American poet and professor (born 1958)

Janet Kaplan (born 1958) is an American poet and professor. She is the author of four full-length books: The Groundnote (Alice James Books, 1997), "The Glazier’s County," winner of the 2003 Poets Out Loud Prize from Fordham University Press, Dreamlife of the Philanthropist: Prose Poems & Prose Sonnets, winner of the 2011 Ernest Sandeen Prize (University of Notre Dame Press), and "Ecotones" (Eyewear Ltd., forthcoming 2021).

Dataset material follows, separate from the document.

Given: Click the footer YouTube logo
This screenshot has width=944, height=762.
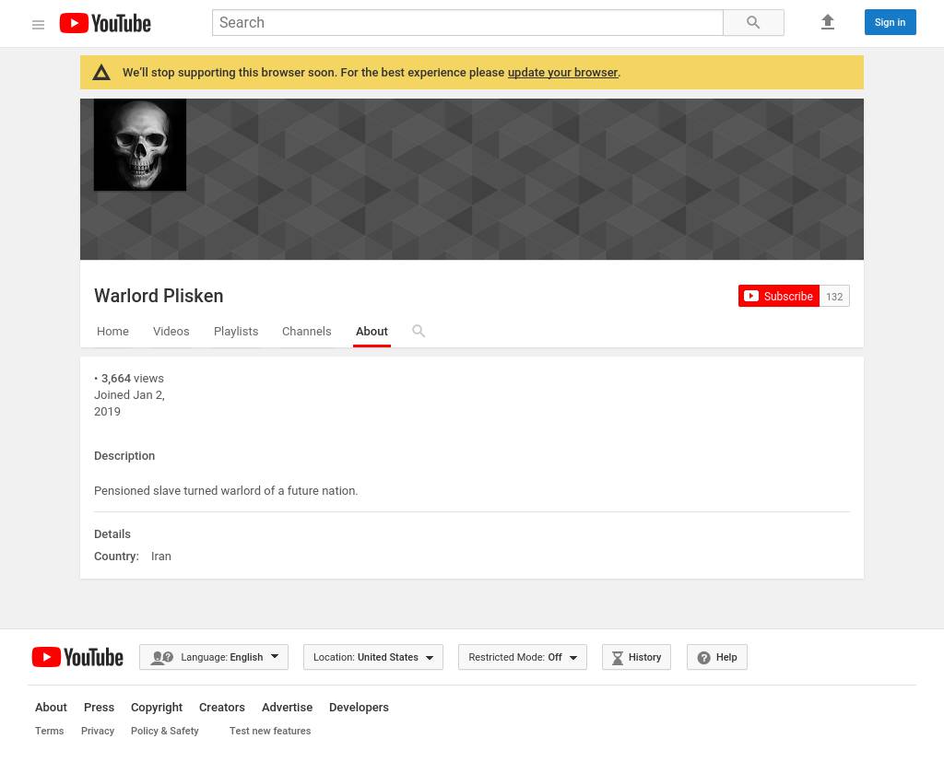Looking at the screenshot, I should (x=77, y=657).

Her honors include fellowships at Yaddo, The Virginia Center for Creative Arts, and the Ragdale Foundation in Illinois. She has received the Bronx Council on the Arts’ BRIO award for Excellence in Poetry and a New York Foundation for the Arts Fellowship in Poetry. In 2011, her limited edition chapbook, Ascending Descending (BroBroo Books), was adapted to the opera in a soprano song cycle by Martin Hennessy.

==Education==
Kaplan attended Lehman College and Columbia University. She earned her MFA from Sarah Lawrence College.

==Career==
For several years, Kaplan worked as Poet in Residence at Fordham University. She currently teaches poetry and creative writing at Hofstra University, where she edits AMP, an international digital literary magazine. From 2011 to 2015 she edited, designed, and published Red Glass Books, a small press with titles from Kate Greenstreet, Edwin Torres, Margaret Diehl, and Patricia Spears Jones, among others.